#### WHAT THE EXERCISE ASKS
Starting at the first line of the records, print each line exactly as it appears and stop after the line that contains "point(59,118)". Omit the pictures from your output.
::::::::::
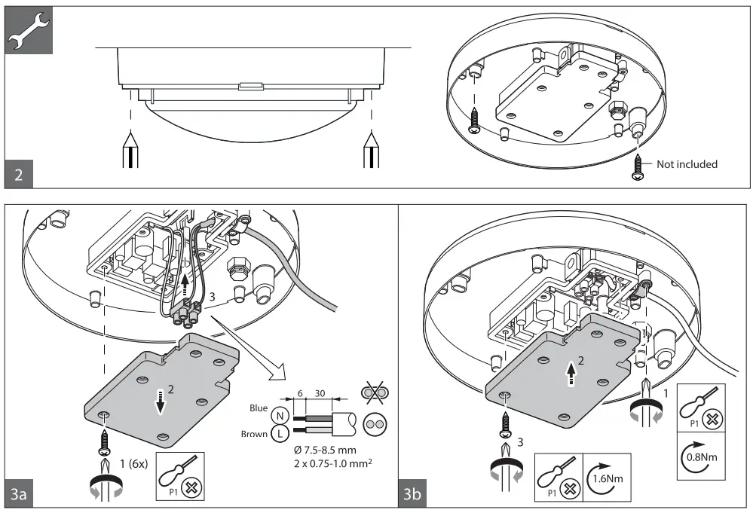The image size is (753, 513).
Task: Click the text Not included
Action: point(687,163)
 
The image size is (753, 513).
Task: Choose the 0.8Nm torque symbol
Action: point(702,456)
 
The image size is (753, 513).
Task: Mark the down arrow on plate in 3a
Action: point(160,404)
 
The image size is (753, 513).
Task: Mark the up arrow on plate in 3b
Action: point(571,372)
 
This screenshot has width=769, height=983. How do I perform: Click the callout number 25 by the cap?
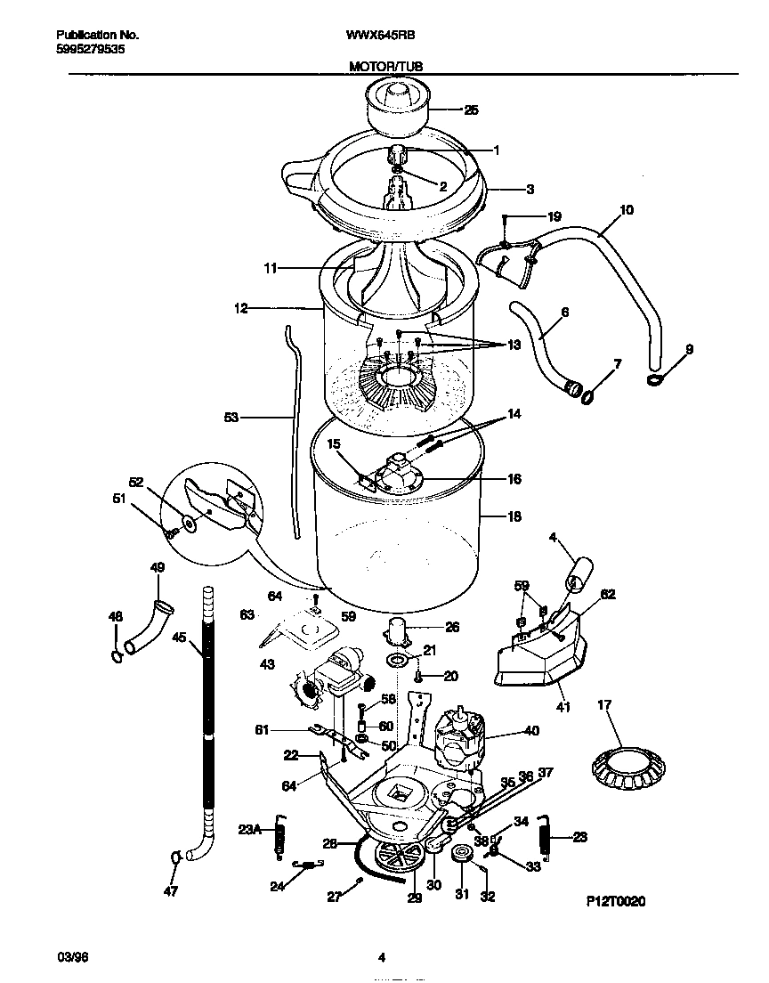pyautogui.click(x=471, y=110)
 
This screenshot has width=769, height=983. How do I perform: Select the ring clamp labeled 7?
pyautogui.click(x=588, y=394)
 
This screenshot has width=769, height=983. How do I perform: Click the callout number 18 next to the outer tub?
pyautogui.click(x=514, y=516)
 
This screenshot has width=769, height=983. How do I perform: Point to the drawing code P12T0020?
pyautogui.click(x=615, y=901)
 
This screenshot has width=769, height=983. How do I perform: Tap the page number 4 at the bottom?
pyautogui.click(x=382, y=958)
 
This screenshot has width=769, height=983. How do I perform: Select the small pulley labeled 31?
pyautogui.click(x=461, y=856)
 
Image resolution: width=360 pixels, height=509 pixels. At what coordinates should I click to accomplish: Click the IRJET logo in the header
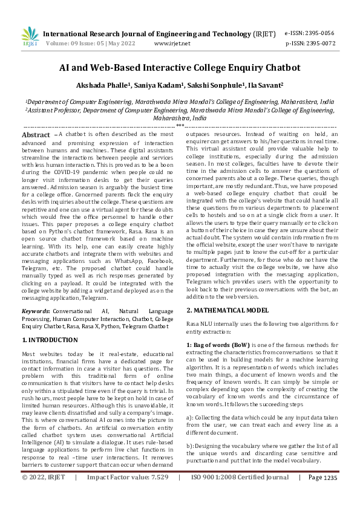coord(30,37)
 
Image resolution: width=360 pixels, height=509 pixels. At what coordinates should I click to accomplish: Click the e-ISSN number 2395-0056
coord(320,33)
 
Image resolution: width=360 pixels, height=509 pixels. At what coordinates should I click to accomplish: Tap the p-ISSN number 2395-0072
coord(320,44)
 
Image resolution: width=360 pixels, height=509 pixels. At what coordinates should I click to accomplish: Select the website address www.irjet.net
coord(172,44)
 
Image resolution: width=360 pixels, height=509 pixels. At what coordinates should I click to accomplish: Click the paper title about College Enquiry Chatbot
coord(180,69)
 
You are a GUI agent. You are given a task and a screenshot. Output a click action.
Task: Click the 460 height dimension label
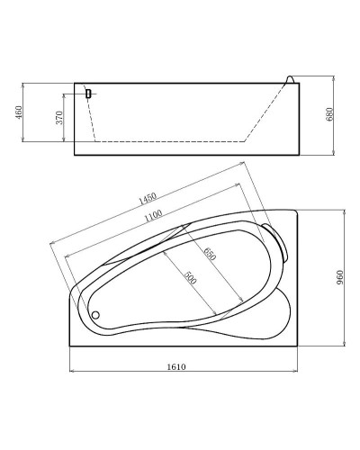point(19,112)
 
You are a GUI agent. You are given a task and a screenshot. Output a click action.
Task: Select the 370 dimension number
point(59,118)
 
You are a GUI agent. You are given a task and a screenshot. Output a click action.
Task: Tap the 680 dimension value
point(329,114)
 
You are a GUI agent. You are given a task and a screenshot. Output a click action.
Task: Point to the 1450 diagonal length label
point(148,198)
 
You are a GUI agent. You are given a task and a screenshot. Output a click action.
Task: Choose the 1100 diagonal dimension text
point(153,216)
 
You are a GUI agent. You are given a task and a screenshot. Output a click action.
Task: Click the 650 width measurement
point(210,254)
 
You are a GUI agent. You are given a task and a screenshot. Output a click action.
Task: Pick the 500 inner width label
point(190,278)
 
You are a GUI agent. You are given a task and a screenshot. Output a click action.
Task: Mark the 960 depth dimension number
point(339,277)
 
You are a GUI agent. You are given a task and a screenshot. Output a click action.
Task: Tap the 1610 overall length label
point(176,366)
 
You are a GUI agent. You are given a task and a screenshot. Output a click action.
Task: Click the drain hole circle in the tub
point(95,315)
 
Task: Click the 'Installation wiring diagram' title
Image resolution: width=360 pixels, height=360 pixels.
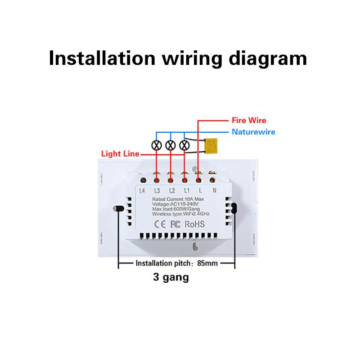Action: point(178,58)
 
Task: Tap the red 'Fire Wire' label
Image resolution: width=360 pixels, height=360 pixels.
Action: point(249,121)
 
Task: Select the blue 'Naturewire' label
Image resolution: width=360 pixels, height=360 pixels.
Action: point(253,132)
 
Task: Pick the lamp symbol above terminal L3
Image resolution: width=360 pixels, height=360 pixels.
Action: point(157,145)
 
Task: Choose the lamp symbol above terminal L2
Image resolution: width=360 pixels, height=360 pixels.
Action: point(170,145)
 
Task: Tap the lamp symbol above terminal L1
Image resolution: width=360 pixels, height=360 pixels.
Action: point(184,145)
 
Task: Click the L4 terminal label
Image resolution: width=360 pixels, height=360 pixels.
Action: point(143,190)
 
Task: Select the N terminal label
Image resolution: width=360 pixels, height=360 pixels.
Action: point(214,190)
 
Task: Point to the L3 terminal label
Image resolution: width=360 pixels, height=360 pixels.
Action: point(157,190)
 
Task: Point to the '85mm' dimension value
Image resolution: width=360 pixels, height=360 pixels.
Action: point(209,264)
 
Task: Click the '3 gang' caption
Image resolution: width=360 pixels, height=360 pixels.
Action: point(170,277)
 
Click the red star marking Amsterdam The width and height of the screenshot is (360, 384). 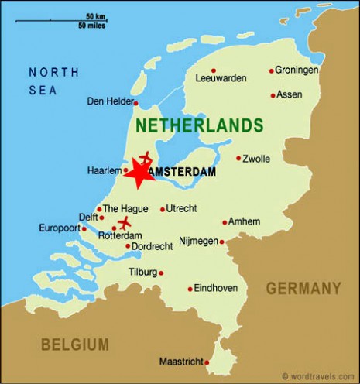[139, 173]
::::::::::
#### COMPLETED TASK
The image size is (753, 513).
Task: Click the text Not included
Action: point(687,163)
 
The image size is (753, 513).
Task: Choose the 0.8Nm torque symbol
Action: point(702,456)
 
The image size is (753, 513).
Task: Mark the down arrow on plate in 3a
Action: point(160,404)
 
The image size is (753, 513).
Task: Mark the up arrow on plate in 3b
Action: point(571,372)
 
This screenshot has width=769, height=983. How do I perform: Click the callout number 25 by the cap?
pyautogui.click(x=471, y=110)
 
This screenshot has width=769, height=983. How do I perform: Select the ring clamp labeled 7?
pyautogui.click(x=588, y=394)
 
This screenshot has width=769, height=983. How do I perform: Click the callout number 18 next to the outer tub?
pyautogui.click(x=514, y=516)
 
This screenshot has width=769, height=983. How do I perform: Point to the drawing code P12T0020?
pyautogui.click(x=615, y=901)
 
This screenshot has width=769, height=983. How do I perform: Tap the page number 4 at the bottom?
pyautogui.click(x=382, y=958)
 
This screenshot has width=769, height=983. How do I perform: Select the small pulley labeled 31?
pyautogui.click(x=461, y=856)
 
Image resolution: width=360 pixels, height=509 pixels. At what coordinates should I click to accomplish: Click the IRJET logo in the header
coord(30,37)
 
Image resolution: width=360 pixels, height=509 pixels. At what coordinates should I click to accomplish: Click the e-ISSN number 2395-0056
coord(320,33)
 
Image resolution: width=360 pixels, height=509 pixels. At what coordinates should I click to accomplish: Tap the p-ISSN number 2395-0072
coord(320,44)
 
Image resolution: width=360 pixels, height=509 pixels. At what coordinates should I click to accomplish: Select the website address www.irjet.net
coord(172,44)
 
Image resolution: width=360 pixels, height=509 pixels. At what coordinates should I click to accomplish: Click the paper title about College Enquiry Chatbot
coord(180,69)
 
You are a GUI agent. You are given a task and a screenshot. Output a click action.
Task: Click the 460 height dimension label
point(19,112)
 
You are a GUI agent. You are given a task and a screenshot. Output a click action.
Task: Select the 370 dimension number
point(59,118)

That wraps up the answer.